We’re in that with a group called The Community Builders, and that’s their business—affordable housing. We’re very much riding behind them on this. They’re on a horse and we’re on a mule. They’re the leader in this thing. Are we getting an education ourselves? Sure. Regarding affordable housing and mixed-market, I have no experience at it. None. This is my first experience. So we’re involved but we are very much are the smaller player. We have more influence in the partnership with respect to the ambience around the site, integrating the retail and helping them with what will be the amenities and management necessities for the market-rate housing. They are the leader on the affordable housing components.
But I will say, we have been getting—and are due a fair amount of credit—for the fact that we’re doing affordable housing in Lincoln Park as a part of the Lincoln Common project. We’re not buying units elsewhere in the city and doing a trade-off; we didn’t offer cash to buy out. It was clear to me early on that not just the alderman, but many of the community leaders were looking forward to sitting down and talking with us about whether we could put in affordable housing. It was my judgement, and I honestly wasn’t trying to be a good scout or a bad scout, that the community was going to be very receptive to our project in the long run if we would agree to affordable housing.
We looked at the economics and they’re brutal, I don’t mind telling you. It’s extremely tough to do affordable housing in a property where every inch of density is trying to get to a pro forma that works. But we’ve done it and we had people lining up at 5 a.m. to get in the door to put in an application to get an affordable housing unit. I don’t blame them, these are gorgeous units. We don’t have one doorknob different in the affordable unit as we do in the market rate units. Nothing. There aren’t any units that we have identified and marked down in terms of quality of the finishes. These are for real and we have made a commitment to 10 percent of them, 50-something units, being affordable.
Given your past education and work experience in Canada and Europe, you bring a global view to Chicago real estate. Are there any experiences from your past that inform how you operate as a developer today?
The only thing I think, in my past, that I brought with me that has been of some value in the real estate world, though it doesn’t relate to real estate itself, is that I was a teacher. That has helped me when it comes to standing in a group of people. Not that I am all that eloquent, but I can read a crowd and read the issues a little better than I might have and it has helped me not be someone who pushes back a lot. I listen and then try to find a way to get through to them.
What do you enjoy the most about real estate? What motivates you to jump into each new project?

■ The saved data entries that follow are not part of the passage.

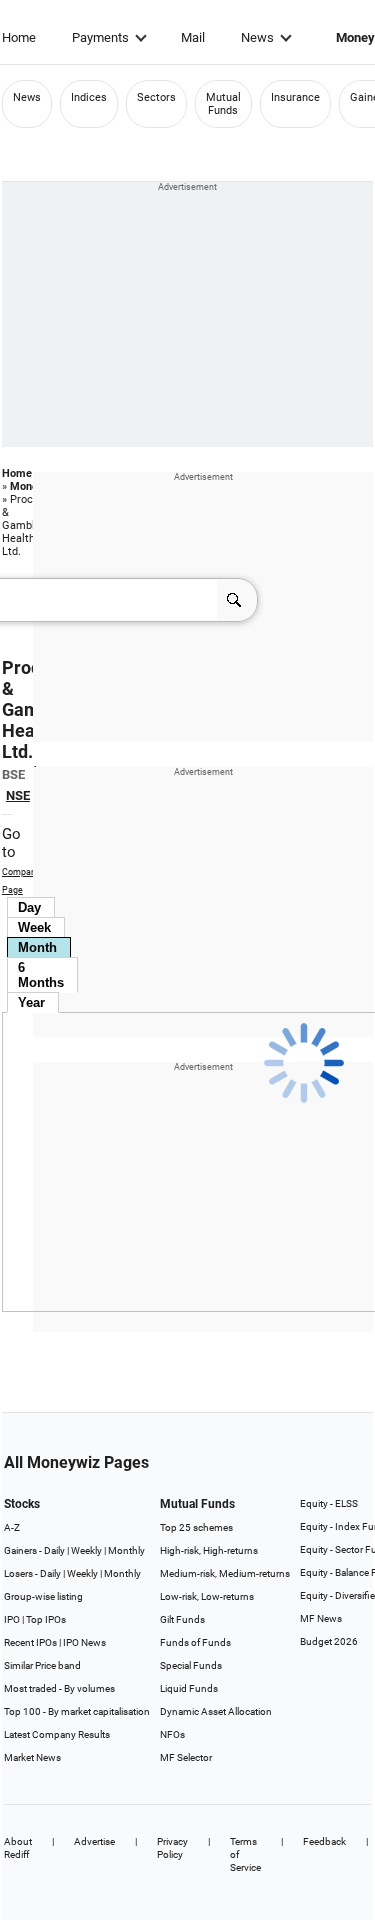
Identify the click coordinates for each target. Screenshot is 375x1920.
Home (19, 37)
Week (34, 927)
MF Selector (186, 1757)
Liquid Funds (189, 1688)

I love the creative side of it and I enjoy working with the community, I really do. I like working with the architect, I like working with the city, I like finding someplace where we can put a wow factor into a building that makes people take notice. The creative side, what a gift. You get to buy a piece of land and hire an architect, and next thing you know, a couple of years later there’s something there and you get to say, “Hey, I had something to do with that.” It’s pretty neat. There aren’t a lot of jobs where you can do that. You feel blessed to be able to tinker around like that.